New compilation features old and new material



Ani DiFranco plays The Music Hall on Nov. 6 and 7.





A new band, new recordings, new book and a baby, but what makes Ani DiFranco one of the most provocative musicians of our time remains the same.





Additions both personal and professional abound for the politically minded folkie from Buffalo (now living in New Orleans) who at age 18 bought a fledgling label for $50 and turned it into DIY phenomenon Righteous Babe Records. The feminist icon has fresh players backing her up and a recent release called Canon, a double-disc compilation of her best songs over a trailblazing career spanning nearly 20 years. She also has Verses, a book of original poetry and paintings published in tandem with the discs.





All of this gets done, of course, in the moments between DiFranco tending to her nine-month-old, Petah Lucia.

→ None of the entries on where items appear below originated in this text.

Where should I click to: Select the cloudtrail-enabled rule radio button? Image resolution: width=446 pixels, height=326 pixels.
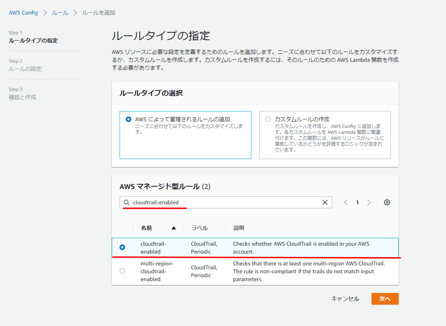[x=122, y=247]
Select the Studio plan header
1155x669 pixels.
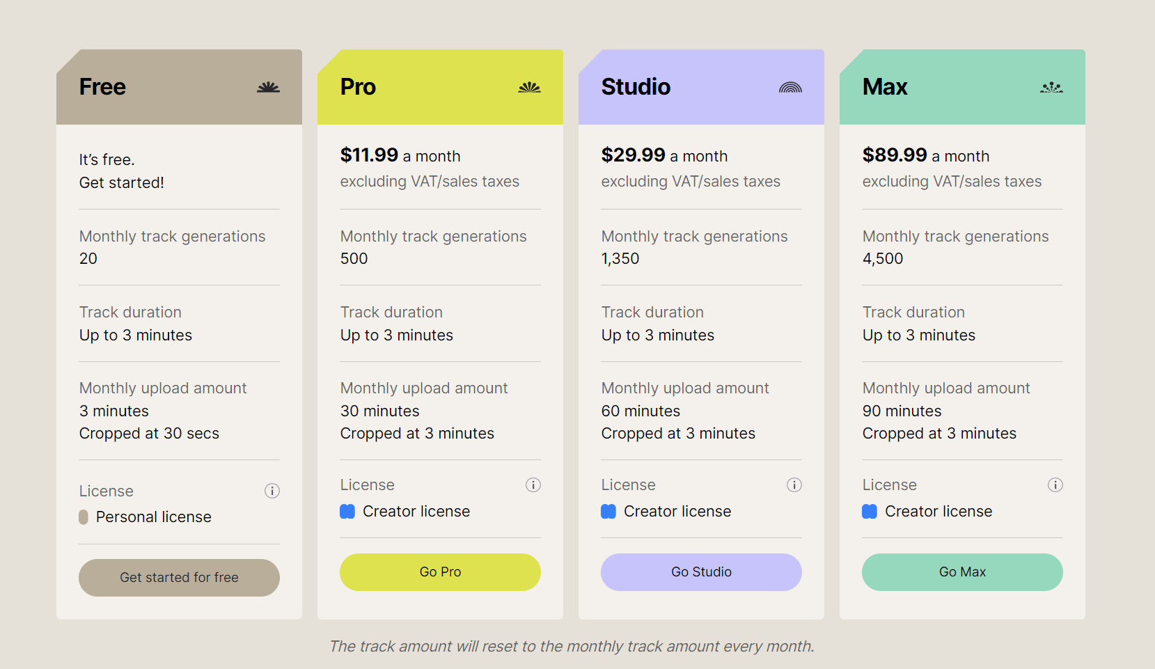pos(636,87)
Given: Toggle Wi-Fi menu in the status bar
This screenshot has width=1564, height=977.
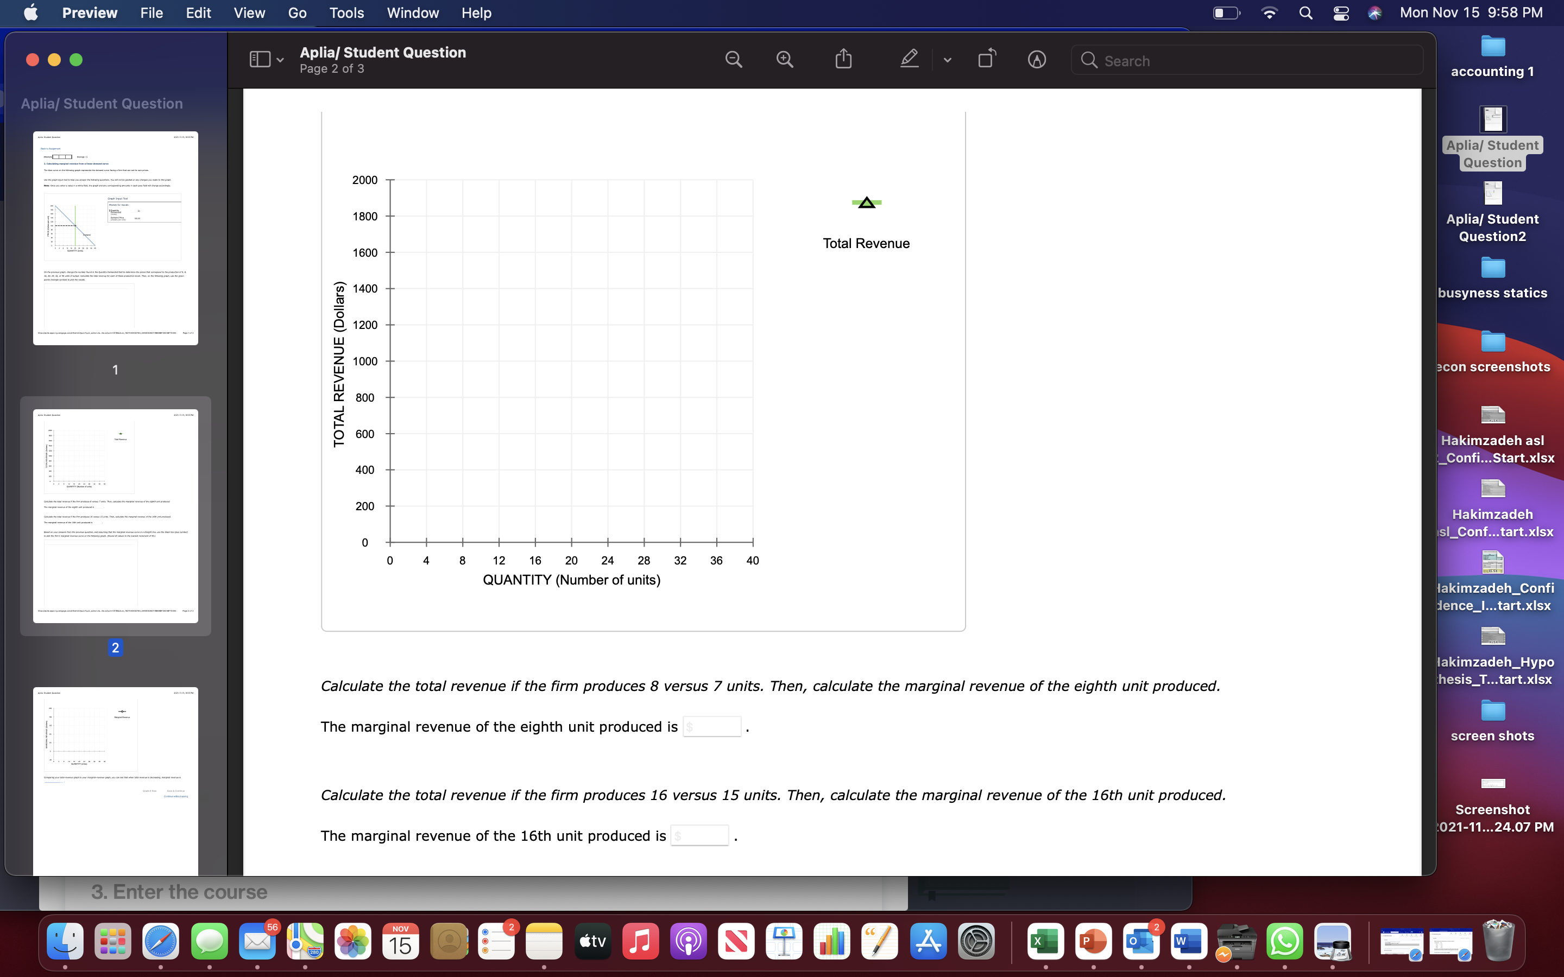Looking at the screenshot, I should point(1269,12).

“It’s forcing me to slow down production a little bit on the old folk song tip, but I’m more than ready for that,” says DiFranco, now 37, on being a mom. “The whole process of getting pregnant, giving birth and having the buck stop here for somebody else’s existence has made me think about things differently.”





Canon features new touches to old favourites. While assembling its lineup, DiFranco re-recorded existing songs, some drastically so.





“I wanted to provide an element that was new and vital to the compilation so it’s not just a mixed tape,” she says. “If someone’s curious about my music, where do you begin?”





DiFranco’s music and now poetry often reflects on progressive topics and feminism — a word branded as a threat far too often, she says.





The word is just common sense for DiFranco.





“Why would young women, let alone all of us at this point, not identify as feminists? It’s not a radical concept,” she says.





“A lot of this is busy work by the Christian right that could be energy better spent in other areas. How about fighting for peace on this earth, an end to war?”





But DiFranco approaches the challenge in a quintessentially American way: If you don’t like it, you can change it yourself.





“Don’t say, ‘President Bush is doing this, so we should do that.’ It makes you want to give up before you start,” she says. “But if you say, ‘Check out this cool co-op that’s doing this local food thing,’ you get people inspired to do the right thing rather than reacting and fighting against the wrong thing.”